Si toda terapia o tratamiento para sentirse mejor y superar los propios traumas se pudiera reemplazar por una sola terapia exprés, de pocos días, que consiste en tomar tres pastillas y alucinar un rato, ustedes, ¿lo aceptarían? Maniac se sustenta en esa modesta utopía individual, la de dejar de ser un montón de personas rotas –porque, a quién no le pasó algo, quién no está un poco arruinadx– a través de los avances de la ciencia. Owen y Annie no lo dudan ni un segundo: él (Jonah Hill) es el hijo menor de una familia rica, bastardeado en la eterna comparación con el hermano mayor, apocado, con un diagnóstico de esquizofrenia. La familia copetuda está envuelta en un escándalo sexual y necesitan que Owen, manso como es, testifique a favor de la inocencia del hermano. Ella (Emma Stone) está solísima y es adicta a una sustancia que le hace revivir, una y otra vez, el mismo día: el último que pasó con su hermana, uno que tiene un final trágico pero vale por cada segundo que estuvieron juntas. Su padre, en una tierna metáfora del aislamiento, vive literalmente en el patio de su casa en una cruza de cápsula espacial con cucha de perro. Es el año 2030 en Nueva York y la gente está un poco más sola que ahora, un poco más triste. El mundo de Maniac no se distingue demasiado del presente, y de hecho podría prescindir del retro-futurismo pero no lo hace porque está fascinado con todo lo que alguna vez fue nuevo y hoy es apenas cool: los científicos raros en sus laboratorios de los sesentas, los experimentos locos, las computadoras que sienten y hablan.

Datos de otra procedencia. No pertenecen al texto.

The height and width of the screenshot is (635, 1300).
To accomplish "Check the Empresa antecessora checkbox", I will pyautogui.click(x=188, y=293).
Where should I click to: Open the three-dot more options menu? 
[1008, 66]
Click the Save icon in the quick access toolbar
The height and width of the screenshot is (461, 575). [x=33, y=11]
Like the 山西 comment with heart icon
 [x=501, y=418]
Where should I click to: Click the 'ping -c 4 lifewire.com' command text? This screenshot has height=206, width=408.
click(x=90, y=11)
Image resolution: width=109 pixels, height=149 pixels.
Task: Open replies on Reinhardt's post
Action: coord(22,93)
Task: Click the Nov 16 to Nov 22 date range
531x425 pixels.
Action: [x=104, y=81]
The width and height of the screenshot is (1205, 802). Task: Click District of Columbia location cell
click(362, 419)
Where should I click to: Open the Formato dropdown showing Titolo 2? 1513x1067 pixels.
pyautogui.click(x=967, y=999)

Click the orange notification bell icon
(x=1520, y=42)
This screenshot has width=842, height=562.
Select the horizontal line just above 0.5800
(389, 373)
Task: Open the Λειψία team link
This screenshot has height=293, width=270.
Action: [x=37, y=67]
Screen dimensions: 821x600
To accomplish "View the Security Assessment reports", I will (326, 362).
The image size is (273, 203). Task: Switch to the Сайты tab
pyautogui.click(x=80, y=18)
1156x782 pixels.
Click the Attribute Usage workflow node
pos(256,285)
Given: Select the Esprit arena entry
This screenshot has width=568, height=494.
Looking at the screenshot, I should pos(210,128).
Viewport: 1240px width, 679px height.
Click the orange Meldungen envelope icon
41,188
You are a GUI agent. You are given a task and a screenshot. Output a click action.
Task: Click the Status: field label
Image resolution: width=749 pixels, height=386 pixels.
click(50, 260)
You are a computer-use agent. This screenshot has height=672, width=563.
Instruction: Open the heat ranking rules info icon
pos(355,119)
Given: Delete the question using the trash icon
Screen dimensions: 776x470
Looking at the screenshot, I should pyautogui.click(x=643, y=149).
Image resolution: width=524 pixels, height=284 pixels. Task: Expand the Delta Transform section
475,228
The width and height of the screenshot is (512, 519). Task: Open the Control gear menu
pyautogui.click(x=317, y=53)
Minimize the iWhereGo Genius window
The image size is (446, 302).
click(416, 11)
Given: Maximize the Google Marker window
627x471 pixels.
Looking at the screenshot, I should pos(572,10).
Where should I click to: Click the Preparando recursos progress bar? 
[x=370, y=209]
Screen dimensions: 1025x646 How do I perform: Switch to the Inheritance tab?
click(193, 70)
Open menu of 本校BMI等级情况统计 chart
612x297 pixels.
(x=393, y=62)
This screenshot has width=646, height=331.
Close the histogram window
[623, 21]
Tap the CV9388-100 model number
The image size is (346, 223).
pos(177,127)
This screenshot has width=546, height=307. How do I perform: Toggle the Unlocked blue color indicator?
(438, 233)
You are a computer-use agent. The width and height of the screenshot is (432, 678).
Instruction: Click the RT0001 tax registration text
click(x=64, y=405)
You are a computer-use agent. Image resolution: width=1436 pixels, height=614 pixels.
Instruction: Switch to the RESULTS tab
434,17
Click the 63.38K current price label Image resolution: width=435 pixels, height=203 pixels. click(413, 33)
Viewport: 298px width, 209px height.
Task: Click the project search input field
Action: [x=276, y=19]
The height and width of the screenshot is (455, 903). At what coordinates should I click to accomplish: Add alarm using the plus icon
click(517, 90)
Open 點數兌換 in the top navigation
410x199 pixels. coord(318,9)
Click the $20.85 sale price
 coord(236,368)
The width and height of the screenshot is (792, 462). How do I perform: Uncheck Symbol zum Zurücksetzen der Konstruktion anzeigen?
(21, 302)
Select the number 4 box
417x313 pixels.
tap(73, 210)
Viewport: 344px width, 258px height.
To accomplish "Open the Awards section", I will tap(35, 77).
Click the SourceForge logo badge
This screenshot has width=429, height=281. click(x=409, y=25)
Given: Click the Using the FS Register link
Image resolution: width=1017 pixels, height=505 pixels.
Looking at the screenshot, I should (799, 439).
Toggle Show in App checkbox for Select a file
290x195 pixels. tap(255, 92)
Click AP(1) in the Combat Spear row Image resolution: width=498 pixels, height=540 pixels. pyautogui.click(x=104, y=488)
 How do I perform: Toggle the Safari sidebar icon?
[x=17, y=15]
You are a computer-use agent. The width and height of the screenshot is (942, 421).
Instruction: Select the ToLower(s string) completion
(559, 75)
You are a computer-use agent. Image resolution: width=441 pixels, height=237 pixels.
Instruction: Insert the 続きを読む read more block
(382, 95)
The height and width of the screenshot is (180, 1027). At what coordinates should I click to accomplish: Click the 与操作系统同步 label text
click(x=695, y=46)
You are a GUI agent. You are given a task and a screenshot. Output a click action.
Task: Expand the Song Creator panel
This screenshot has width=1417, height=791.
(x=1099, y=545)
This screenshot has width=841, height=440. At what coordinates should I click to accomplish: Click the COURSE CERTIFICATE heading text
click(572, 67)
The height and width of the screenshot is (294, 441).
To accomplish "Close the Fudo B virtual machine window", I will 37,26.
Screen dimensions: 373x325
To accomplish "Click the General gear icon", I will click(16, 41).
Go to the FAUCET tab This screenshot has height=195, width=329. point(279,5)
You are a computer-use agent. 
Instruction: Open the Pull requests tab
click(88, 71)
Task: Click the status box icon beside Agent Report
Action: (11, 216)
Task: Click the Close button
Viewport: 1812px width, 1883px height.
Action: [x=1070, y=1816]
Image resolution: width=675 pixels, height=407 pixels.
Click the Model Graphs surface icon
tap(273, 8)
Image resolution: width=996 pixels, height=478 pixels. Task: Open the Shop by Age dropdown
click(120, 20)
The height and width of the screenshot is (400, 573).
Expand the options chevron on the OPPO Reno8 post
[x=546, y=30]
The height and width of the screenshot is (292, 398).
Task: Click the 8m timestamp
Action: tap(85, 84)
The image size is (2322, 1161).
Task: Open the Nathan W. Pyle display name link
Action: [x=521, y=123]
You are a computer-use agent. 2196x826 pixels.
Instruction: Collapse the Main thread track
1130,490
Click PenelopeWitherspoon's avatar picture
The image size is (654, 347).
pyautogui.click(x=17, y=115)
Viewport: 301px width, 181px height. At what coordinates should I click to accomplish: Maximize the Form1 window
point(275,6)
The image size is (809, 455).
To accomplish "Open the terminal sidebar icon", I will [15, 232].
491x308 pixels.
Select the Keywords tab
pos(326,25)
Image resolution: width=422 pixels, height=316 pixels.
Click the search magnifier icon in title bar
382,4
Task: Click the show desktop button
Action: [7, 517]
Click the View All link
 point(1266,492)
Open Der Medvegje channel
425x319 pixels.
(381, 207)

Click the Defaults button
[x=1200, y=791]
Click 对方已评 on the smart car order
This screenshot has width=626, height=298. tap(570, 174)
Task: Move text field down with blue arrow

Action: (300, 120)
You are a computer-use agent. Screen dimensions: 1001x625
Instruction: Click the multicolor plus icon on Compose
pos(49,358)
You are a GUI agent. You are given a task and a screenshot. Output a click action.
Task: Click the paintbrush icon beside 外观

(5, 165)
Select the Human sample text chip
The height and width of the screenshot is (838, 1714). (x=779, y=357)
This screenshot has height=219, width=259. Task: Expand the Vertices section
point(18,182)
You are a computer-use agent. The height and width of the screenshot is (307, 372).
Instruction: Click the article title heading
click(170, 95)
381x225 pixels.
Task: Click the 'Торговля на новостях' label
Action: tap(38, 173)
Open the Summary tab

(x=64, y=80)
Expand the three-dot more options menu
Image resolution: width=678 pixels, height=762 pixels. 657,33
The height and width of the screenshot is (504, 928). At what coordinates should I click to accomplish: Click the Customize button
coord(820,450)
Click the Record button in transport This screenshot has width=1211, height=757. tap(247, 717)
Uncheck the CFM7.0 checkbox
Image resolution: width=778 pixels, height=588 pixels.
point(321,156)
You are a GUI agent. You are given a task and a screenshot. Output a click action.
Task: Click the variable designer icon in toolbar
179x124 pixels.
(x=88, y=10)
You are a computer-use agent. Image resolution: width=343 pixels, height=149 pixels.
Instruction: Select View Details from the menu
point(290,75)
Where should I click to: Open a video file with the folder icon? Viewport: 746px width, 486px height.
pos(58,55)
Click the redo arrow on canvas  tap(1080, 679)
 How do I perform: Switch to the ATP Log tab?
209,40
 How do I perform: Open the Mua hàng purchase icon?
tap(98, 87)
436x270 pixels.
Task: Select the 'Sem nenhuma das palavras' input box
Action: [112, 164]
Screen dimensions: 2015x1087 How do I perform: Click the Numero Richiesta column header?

Dirigida por Cary Fukunaga (True detective) y basada en una serie noruega, Maniac tiene una fuerte sensación de déjà vu, de algo que fue nuevo en otra década, y quizás el aspecto que más conecta con la sensibilidad contemporánea sea la relación entre Owen y Annie, que se cruzan cuando llegan a Neberdine Pharmaceutical Biotech con su dolor a cuestas y bien escondido. Allí, en una instalación que parece el interior de una nave espacial de la primera Star Wars, se someten un tratamiento conducido por el temblequeante Dr. Mantleray (Justin Theroux), quizás lo peor de la serie en un personaje delirante que no llega a ser gracioso nunca y que en algún momento necesitará el apoyo de su mamá psicoanalista (Sally Field). Con esa rara convicción de que hay algo de interés en combinar apellidos japoneses, pelucas retro y la eterna pregunta adolescente por la realidad o irrealidad de todo (representada del modo más barato posible por alusiones superficiales al Don Quijote, libro que nadie leyó en la serie), Maniac tiene mucha plata encima y cosecha elogios por su dirección de arte a pesar de los diálogos soporíferos y la solemnidad que lo recubre todo.
Lo más importante es que durante este tratamiento con pastillas denominadas A, B y C, Owen y Annie comenzarán a conectarse mentalmente para participar cada unx en los sueños del otrx. Esto da lugar a una cascada de capítulos ambientados cada uno en un mundo distinto, donde ellos representan diferentes personajes y atraviesan realidades distintas como Leonardo DiCaprio en Inception (2010) de Christopher Nolan o en La isla siniestra (2010) de Scorsese, dos enormes ejemplos de películas horribles. Maniac comparte ese espíritu pretencioso y plomizo, a pesar de que uno de sus temas es el poder liberador de las ficciones, de las fantasías, y además tiene a Emma Stone forzando intensidad como en los peores momentos de Birdman (2014) y a Jonah Hill muy preocupado por no correrse de un personaje que es la nada misma. Todo esto, eso sí, con un tierno final que de todas formas hace pensar que Owen y Annie se han curado porque se hicieron amigos, con lo cual todo el rebusque anterior era más bien prescindible.